Collection entries:
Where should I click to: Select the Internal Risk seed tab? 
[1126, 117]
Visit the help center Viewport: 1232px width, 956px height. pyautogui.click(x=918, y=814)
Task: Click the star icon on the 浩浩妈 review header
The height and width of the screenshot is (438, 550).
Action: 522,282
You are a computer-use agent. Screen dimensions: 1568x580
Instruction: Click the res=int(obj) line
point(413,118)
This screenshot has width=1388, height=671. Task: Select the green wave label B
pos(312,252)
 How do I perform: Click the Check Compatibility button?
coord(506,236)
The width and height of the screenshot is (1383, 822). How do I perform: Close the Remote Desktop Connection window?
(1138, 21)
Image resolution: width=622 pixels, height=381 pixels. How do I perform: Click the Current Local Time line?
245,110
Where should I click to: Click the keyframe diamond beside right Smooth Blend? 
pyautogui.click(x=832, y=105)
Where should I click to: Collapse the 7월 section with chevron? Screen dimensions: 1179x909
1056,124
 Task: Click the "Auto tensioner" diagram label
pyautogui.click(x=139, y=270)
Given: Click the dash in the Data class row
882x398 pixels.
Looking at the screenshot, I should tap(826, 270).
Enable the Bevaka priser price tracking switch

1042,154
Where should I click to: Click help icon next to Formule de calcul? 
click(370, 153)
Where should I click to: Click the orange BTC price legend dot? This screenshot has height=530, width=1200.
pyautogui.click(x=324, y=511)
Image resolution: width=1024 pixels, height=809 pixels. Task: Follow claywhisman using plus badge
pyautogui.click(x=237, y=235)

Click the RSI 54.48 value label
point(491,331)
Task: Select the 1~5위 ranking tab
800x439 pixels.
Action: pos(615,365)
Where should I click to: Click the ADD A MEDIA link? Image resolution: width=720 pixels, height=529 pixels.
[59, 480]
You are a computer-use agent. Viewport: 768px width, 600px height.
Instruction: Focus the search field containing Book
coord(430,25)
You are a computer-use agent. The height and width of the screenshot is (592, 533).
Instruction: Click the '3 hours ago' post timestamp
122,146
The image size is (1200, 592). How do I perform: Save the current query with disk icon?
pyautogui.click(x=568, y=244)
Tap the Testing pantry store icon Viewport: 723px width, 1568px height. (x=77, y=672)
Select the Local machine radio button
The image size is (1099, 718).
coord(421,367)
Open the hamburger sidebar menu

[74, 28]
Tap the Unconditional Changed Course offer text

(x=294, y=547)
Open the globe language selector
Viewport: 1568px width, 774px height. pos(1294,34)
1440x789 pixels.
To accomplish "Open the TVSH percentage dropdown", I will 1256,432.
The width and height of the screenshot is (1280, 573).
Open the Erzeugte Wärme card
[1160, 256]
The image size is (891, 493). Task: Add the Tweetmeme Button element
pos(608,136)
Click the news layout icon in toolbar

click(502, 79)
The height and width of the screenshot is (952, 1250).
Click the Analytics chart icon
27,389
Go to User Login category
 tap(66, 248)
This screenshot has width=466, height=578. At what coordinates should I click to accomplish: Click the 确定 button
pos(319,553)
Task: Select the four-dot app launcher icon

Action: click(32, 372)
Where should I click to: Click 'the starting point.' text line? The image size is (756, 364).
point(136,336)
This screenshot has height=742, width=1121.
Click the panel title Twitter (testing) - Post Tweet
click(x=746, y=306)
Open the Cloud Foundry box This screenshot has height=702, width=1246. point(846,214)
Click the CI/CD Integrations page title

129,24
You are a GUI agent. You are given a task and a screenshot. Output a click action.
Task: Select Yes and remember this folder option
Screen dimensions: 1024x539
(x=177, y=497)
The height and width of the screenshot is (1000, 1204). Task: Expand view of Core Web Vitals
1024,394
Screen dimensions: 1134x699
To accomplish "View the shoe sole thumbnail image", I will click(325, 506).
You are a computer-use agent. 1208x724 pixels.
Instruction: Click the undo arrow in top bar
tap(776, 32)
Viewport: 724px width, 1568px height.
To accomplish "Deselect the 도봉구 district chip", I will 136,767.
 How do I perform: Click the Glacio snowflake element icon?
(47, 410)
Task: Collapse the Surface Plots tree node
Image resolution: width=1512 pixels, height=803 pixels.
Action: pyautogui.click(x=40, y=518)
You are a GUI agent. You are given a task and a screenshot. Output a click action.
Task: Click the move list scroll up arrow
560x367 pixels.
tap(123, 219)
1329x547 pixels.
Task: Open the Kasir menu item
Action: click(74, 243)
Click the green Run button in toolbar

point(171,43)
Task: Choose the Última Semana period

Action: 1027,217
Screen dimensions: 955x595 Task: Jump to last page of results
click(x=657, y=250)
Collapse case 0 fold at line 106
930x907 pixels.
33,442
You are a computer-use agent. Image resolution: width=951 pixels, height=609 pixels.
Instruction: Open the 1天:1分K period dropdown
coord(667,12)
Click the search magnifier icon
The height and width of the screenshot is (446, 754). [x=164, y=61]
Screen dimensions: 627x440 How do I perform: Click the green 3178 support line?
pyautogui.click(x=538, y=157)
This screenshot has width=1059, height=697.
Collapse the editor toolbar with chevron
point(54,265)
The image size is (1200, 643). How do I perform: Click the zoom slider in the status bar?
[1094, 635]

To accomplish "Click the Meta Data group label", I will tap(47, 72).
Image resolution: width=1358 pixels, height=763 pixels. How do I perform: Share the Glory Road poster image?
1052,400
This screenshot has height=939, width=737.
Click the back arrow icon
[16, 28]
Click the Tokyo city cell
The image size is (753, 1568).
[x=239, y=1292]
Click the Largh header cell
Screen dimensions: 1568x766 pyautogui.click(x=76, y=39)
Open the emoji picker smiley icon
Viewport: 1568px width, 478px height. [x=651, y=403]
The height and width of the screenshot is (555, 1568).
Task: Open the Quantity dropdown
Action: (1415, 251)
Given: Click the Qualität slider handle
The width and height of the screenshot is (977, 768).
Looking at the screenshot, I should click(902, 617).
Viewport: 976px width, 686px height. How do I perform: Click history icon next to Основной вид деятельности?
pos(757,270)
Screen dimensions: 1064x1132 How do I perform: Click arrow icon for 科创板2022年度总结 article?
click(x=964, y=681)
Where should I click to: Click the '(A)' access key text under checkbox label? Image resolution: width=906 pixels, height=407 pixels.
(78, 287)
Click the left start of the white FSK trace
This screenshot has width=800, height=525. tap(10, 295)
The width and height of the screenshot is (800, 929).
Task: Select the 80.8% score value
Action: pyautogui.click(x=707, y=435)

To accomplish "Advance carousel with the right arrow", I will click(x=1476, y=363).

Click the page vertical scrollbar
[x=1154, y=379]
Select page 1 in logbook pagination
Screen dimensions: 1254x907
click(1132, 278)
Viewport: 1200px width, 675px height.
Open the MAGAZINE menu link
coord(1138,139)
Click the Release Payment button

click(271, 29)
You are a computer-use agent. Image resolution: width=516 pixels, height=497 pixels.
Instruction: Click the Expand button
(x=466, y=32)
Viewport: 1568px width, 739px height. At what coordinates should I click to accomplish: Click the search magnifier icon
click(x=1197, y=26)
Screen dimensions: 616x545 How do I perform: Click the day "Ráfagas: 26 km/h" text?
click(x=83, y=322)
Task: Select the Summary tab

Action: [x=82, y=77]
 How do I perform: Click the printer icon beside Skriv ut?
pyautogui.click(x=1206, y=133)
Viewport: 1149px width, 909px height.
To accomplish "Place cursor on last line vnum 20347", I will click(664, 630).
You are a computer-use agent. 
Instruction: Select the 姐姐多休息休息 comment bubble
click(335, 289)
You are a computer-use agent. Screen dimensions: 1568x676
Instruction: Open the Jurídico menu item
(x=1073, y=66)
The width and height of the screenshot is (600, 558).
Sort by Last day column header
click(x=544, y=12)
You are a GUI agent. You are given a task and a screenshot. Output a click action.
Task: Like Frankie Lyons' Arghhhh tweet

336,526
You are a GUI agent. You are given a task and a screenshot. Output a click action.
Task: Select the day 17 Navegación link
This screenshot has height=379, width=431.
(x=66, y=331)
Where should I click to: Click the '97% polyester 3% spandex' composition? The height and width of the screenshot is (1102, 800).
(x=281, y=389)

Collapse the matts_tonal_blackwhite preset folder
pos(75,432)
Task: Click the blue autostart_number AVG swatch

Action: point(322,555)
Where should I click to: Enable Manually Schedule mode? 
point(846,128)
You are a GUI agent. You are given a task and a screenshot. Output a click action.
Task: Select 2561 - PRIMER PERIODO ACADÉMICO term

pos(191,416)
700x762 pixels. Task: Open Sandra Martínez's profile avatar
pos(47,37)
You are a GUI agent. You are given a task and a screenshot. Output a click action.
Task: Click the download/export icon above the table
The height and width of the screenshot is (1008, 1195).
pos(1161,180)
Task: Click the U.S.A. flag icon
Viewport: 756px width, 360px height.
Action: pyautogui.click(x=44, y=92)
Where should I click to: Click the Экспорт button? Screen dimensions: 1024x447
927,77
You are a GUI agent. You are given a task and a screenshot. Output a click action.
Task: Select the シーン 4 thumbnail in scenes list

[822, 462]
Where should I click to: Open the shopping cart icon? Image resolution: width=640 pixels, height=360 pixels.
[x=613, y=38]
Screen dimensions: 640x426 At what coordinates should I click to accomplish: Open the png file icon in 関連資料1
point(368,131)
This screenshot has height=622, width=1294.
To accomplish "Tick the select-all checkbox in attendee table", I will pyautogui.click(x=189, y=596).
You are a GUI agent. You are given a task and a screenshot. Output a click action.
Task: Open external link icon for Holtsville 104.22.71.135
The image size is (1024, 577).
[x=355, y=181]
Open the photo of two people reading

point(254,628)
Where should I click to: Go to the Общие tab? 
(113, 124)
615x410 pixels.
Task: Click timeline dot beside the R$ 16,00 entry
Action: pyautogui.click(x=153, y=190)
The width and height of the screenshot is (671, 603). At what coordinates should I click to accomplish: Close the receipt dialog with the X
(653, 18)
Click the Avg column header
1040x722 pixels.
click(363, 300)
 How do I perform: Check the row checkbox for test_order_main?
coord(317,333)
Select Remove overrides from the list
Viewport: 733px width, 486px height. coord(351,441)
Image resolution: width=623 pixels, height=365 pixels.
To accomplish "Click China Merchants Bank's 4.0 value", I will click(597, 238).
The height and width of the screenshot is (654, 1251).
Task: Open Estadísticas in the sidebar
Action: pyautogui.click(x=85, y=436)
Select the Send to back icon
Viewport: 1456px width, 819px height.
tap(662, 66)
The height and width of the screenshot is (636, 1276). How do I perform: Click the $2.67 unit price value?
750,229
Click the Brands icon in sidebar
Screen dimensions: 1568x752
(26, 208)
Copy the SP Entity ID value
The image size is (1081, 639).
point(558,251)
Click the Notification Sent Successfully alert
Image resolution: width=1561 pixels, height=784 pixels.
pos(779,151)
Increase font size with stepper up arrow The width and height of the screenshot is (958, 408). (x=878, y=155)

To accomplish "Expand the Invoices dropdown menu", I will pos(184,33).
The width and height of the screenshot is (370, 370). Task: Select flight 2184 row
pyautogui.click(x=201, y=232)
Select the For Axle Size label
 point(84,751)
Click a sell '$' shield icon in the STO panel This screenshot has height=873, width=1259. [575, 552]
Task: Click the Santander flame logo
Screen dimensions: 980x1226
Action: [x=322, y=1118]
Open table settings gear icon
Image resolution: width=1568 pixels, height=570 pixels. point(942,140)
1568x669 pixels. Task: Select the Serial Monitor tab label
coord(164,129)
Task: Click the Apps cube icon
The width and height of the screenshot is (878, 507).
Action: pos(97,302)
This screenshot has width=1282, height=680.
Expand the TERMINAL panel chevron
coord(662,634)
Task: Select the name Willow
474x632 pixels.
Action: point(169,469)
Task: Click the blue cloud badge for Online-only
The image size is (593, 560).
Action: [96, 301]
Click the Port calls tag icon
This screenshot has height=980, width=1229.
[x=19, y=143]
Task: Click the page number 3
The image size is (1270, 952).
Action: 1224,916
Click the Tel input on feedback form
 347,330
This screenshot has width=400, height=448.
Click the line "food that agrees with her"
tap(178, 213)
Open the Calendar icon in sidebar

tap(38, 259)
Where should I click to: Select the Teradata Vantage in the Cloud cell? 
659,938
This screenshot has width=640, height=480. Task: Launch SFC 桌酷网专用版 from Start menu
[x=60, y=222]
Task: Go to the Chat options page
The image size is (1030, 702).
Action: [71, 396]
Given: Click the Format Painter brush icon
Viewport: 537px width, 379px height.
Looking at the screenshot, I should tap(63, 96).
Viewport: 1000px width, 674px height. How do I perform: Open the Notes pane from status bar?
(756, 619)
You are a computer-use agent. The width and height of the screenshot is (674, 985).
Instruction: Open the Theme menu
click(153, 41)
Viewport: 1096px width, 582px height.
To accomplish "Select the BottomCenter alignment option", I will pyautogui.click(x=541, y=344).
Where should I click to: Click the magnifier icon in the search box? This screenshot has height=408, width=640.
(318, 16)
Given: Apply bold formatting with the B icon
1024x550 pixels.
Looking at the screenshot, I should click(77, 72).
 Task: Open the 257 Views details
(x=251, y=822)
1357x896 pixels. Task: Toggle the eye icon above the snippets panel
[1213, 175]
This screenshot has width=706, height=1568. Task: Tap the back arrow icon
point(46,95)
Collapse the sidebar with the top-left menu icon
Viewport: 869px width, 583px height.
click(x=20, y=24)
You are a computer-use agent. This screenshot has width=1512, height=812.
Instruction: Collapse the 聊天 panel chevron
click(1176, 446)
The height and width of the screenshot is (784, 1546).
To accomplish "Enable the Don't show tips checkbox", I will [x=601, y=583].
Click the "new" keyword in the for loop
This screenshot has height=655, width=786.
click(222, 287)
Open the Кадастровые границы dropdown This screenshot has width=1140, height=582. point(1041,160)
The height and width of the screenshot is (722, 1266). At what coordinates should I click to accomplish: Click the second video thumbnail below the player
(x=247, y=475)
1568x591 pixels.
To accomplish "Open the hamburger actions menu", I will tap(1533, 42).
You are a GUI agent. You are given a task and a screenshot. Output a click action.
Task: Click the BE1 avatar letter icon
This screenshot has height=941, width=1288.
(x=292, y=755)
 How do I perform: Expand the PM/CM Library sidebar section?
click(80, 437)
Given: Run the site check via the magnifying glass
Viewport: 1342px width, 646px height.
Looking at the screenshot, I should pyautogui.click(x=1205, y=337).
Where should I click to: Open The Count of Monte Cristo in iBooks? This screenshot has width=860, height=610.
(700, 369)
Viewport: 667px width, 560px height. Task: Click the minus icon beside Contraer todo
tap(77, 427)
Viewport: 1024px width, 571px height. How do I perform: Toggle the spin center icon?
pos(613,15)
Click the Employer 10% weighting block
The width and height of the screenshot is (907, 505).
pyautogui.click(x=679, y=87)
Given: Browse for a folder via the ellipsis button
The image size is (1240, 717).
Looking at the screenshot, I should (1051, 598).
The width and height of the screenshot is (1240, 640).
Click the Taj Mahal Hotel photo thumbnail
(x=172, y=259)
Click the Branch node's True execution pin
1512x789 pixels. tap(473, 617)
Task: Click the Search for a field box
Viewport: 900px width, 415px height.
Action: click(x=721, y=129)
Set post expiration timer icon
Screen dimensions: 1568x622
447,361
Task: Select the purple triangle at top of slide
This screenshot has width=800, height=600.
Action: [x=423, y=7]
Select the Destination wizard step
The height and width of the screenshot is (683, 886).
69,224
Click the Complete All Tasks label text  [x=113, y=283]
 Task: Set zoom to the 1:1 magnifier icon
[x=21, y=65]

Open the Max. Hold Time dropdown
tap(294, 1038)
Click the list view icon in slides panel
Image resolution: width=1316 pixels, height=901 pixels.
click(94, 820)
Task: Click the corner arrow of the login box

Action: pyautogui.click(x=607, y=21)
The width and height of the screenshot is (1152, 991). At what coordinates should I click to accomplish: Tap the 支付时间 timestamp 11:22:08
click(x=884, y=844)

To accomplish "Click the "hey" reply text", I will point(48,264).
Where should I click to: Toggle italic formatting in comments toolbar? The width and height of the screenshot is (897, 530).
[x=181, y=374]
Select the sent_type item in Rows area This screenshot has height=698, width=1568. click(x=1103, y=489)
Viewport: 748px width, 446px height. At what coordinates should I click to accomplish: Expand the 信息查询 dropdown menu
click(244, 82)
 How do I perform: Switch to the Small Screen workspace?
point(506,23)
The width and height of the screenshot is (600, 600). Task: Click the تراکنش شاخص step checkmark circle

WHAT TO WORK ON:
The response must hold only the lines above from the line with "Where should I click to: Click the orange" through the line with "The width and height of the screenshot is (1280, 573).", each copied exactly, both ends kept.

RESULT FOR THIS EXERCISE:
Where should I click to: Click the orange BTC price legend dot? This screenshot has height=530, width=1200.
pyautogui.click(x=324, y=511)
Image resolution: width=1024 pixels, height=809 pixels. Task: Follow claywhisman using plus badge
pyautogui.click(x=237, y=235)

Click the RSI 54.48 value label
point(491,331)
Task: Select the 1~5위 ranking tab
800x439 pixels.
Action: pos(615,365)
Where should I click to: Click the ADD A MEDIA link? Image resolution: width=720 pixels, height=529 pixels.
[59, 480]
You are a computer-use agent. Viewport: 768px width, 600px height.
Instruction: Focus the search field containing Book
coord(430,25)
You are a computer-use agent. The height and width of the screenshot is (592, 533).
Instruction: Click the '3 hours ago' post timestamp
122,146
The image size is (1200, 592). How do I perform: Save the current query with disk icon?
pyautogui.click(x=568, y=244)
Tap the Testing pantry store icon Viewport: 723px width, 1568px height. (x=77, y=672)
Select the Local machine radio button
The image size is (1099, 718).
coord(421,367)
Open the hamburger sidebar menu

[74, 28]
Tap the Unconditional Changed Course offer text

(x=294, y=547)
Open the globe language selector
Viewport: 1568px width, 774px height. pos(1294,34)
1440x789 pixels.
To accomplish "Open the TVSH percentage dropdown", I will 1256,432.
The width and height of the screenshot is (1280, 573).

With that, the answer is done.